Il est également crucial, comme point de départ, de se concentrer sur l’amélioration des données, car les outils d’IA générative reposent sur l’entraînement. « Le succès se résumera toujours à la rationalisation des processus, des données et des systèmes d’enregistrement afin de fournir des jeux de données d’entraînement fiables, diversifiés et statistiquement significatifs », insiste Raghuram Mocherla de Capgeminin.
En outre, le langage spécifique à l’industrie et à l’entreprise, qui sera utilisé pour les prompts, doit être normalisé.
Une grande partie de ce travail consiste à accéder aux bonnes données, ou à des exemples de travaux passés, pour former les LLMs et inciter l’IA générative à produire des résultats précis.
Il est également bon, dans ce processus, d’avoir les retours des différents métiers et des ouvriers afin d’évaluer la qualité et la précision des données et des réponses.
Les évolutions possibles de l’IA générative pour l’industrie manufacturière
Comme l’ont montré les itérations de GPT, les modèles d’IA générative incluront davantage de paramètres, ainsi que des capacités multimodales et multilingues. Ils s’orientent également vers une plus grande intégration avec d’autres technologies, comme la computer vision (vision par ordinateur), l’IoT et la robotique.
Bret Greenstein, de PwC, prévoit que cette technologie ne se limitera plus à répondre à des demandes, mais qu’elle se comportera comme un agent qui utilise ces requêtes et leurs réponses pour atteindre des objectifs opérationnels.

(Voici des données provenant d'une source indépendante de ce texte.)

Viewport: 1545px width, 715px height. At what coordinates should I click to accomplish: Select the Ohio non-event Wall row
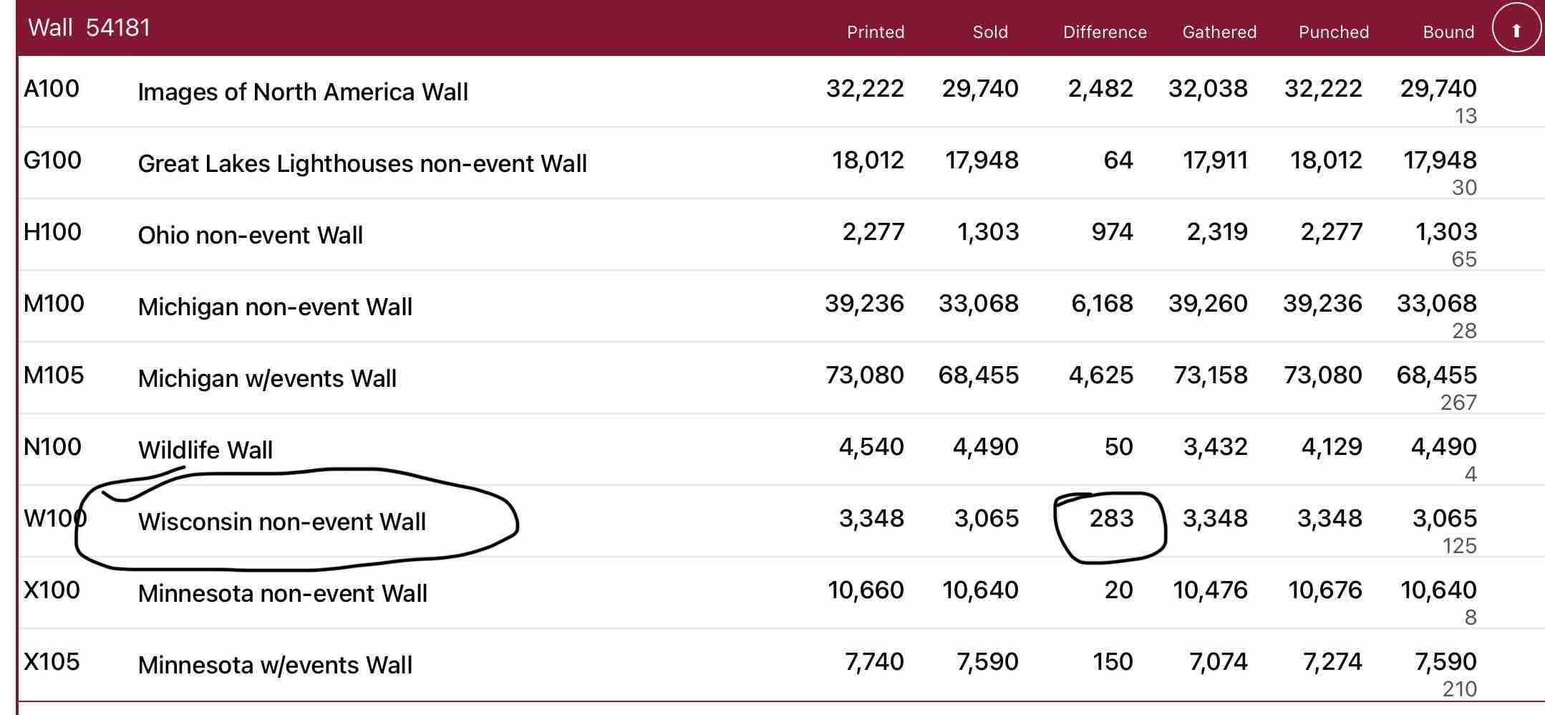(x=250, y=235)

Si ces prédictions se réalisent, les capacités de l’IA générative transformeront radicalement les vieilles UI poussiéreuses que l’on trouve encore dans les machines, lance Raghuram Mocherla. Des interfaces homme-machine plus naturelles captureront alors des informations non structurées qui pourront être intégrées automatiquement dans les processus.